Ten Dark Galaxies That Are Way More Awesome Than Dragonfly 44

.... no, not really. Well maybe not. Thing is, it's complicated.

Dragonfly 44 is this very faint dark matter dominated galaxy that's currently getting a lot of media attention. And rightly so, because it is very strange. At least it might be. But we don't yet know for sure just how strange it is : if it's as massive as has been directly measured, it's not that weird. However if it's as massive as the estimates suggest, then it's really very strange indeed.

As I show in this post, we already knew of a lot of optically very faint objects that are very hard to explain. We don't know how gas gets into the dark matter halos in the first place, and we definitely don't know how it turns into stars. So Dragonfly 44 doesn't break those aspects of galaxy formation theory, because they were already in a pretty bad shape anyway.

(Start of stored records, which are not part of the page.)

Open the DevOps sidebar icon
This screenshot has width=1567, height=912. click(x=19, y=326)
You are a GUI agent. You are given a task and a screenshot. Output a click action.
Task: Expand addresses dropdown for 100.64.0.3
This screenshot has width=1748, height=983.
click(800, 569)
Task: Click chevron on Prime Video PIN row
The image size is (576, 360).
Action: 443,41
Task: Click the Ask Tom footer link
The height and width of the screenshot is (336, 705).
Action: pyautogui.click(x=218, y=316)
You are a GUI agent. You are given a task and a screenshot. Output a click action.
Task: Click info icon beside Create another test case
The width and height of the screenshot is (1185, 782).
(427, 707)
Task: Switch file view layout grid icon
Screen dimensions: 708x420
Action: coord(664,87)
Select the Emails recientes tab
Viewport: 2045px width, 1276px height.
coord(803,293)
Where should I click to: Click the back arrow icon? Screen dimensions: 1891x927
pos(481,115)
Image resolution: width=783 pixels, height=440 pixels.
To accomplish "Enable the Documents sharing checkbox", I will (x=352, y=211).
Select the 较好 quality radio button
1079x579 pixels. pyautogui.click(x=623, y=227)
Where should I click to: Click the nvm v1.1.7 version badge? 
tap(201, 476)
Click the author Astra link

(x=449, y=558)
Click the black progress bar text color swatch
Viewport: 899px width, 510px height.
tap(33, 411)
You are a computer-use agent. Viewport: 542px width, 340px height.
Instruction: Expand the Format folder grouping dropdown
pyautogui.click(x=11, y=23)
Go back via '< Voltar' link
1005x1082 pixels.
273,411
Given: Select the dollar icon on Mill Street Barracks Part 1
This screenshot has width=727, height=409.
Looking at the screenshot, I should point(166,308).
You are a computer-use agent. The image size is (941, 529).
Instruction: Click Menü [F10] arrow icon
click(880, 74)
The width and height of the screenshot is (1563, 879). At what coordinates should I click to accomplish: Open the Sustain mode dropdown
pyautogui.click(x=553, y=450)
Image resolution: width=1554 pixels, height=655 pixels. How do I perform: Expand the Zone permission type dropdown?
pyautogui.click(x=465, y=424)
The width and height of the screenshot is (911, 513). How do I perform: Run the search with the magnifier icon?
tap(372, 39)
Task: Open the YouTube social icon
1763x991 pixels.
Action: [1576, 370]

But what cosmological models predicted was that there should be a lot more very small galaxies than we'd previously detected. Recent discoveries looked like they were beginning to find them... not in sufficient numbers, but enough to hope that maybe the theory wasn't so bad after all. Dragonfly 44 might throw a spanner in the works, if its mass is as high as the estimate suggest. There was never much of a problem with the theory for galaxies of this mass, it seemed to be in decent agreement with the observations.

So Dragonfly 44, together with a bunch of other observations, might indicate that there are a whole load of giant dark galaxies that were never predicted by the theory. That could be a big problem. But I'd reserve judgement for the moment, for two reasons. Firstly, we don't have many good mass estimate for these new galaxies - and those we do have suggest the majority are dwarves after all. Second, the high mass estimate for Dragonfly 44 is a huge extrapolation based on the known-to-be-flawed numerical simulations.

What's the answer ? I have no idea. It's not the sort of thing that can be answered in a blog post, it's the kind of thing you need many different people to look at for the next several years. Right now we don't even really know the nature of the problem. It could be potentially very exciting, but it's just far too early to tell.